To prove the consistency of the sequential ALSEs of the non-linear parameters, we need the following two lemmas:

Lemma 5

Consider the set \(S_{c_1}^{(j)} = \{\alpha _j: |\alpha _j - \alpha _j^0| > c_1\}\); \(j = 1, \ldots , p\). If for any \(c_1 > 0\), the following holds true:

$$\begin{aligned} \limsup \sup \limits _{S_{c_1}^{(1)}} \frac{1}{N} (I_{2j-1}(\alpha _j) - I_{2j-1}(\alpha _j^0)) < 0 \text{ a.s., } \end{aligned}$$
(13)

then \({\hat{\alpha }}_j \xrightarrow {a.s.} \alpha _j^0\) as \(N \rightarrow \infty \). Note that \(I_{2j-1}(\alpha _j)\) can be obtained by replacing y(t) by \(y_{2j-1}(t)\) and \(\alpha \) by \(\alpha _j\) in Eq. (6).

Proof

This proof follows along the same lines as the proof of Lemma 2A.2 in Grover [19]. \(\square \)

Lemma 6

Consider the set \(S_{c_2}^{(k)} = \{\beta _k: |\beta _k - \beta _k^0| > c_2\}\); \(k = 1, \ldots , q\). If for any \(c_2 > 0\), the following holds true:

$$\begin{aligned} \limsup \sup \limits _{S_{c_2}^{(1)}} \frac{1}{N} (I_{2k}(\beta _k) - I_{2k}(\beta _k^0)) < 0 \text{ a.s., } \end{aligned}$$

then \({\hat{\beta }}_k \xrightarrow {a.s.} \beta _k^0\) as \(N \rightarrow \infty \). Note that \(I_{2k}(\beta _k)\) can be obtained by replacing y(t) by \(y_{2k}(t)\) and \(\beta \) by \(\beta _k\) in Eq. (8).

Proof

This proof follows along the same lines as the proof of Lemma 2A.2 in Grover [19]. \(\square \)

Proof of Theorem 1

Here again, for convenience of notation, we assume \(p = 2\) and \(q = 2\). Now we first prove the consistency of the non-linear parameter \({\hat{\alpha }}_1\).
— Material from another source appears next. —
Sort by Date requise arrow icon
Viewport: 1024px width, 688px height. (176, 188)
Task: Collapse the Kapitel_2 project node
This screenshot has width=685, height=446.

For that we consider the following difference:

$$\begin{aligned}\begin{aligned}&\frac{1}{N} [I_1(\alpha _1) - I_1(\alpha _1^0)] \\&\quad = \frac{1}{N^2}\bigg \{\sum _{t=1}^{N}y_1(t)\cos (\alpha _1 t)\bigg \}^2 + \frac{1}{N^2}\bigg \{\sum _{t=1}^{N}y_1(t) \sin (\alpha _1 t)\bigg \}^2 \\&\qquad - \frac{1}{N^2}\bigg \{\sum _{t=1}^{N}y_1(t)\cos (\alpha _1^0 t)\bigg \}^2- \frac{1}{N^2}\bigg \{\sum _{t=1}^{N}y_1(t) \sin (\alpha _1^0 t)\bigg \}^2 \\ \end{aligned}\end{aligned}$$

where \(y_1(t) = y(t) = \mu (t,\varvec{\theta })\)Footnote 1\(+ X(t)\), the original data.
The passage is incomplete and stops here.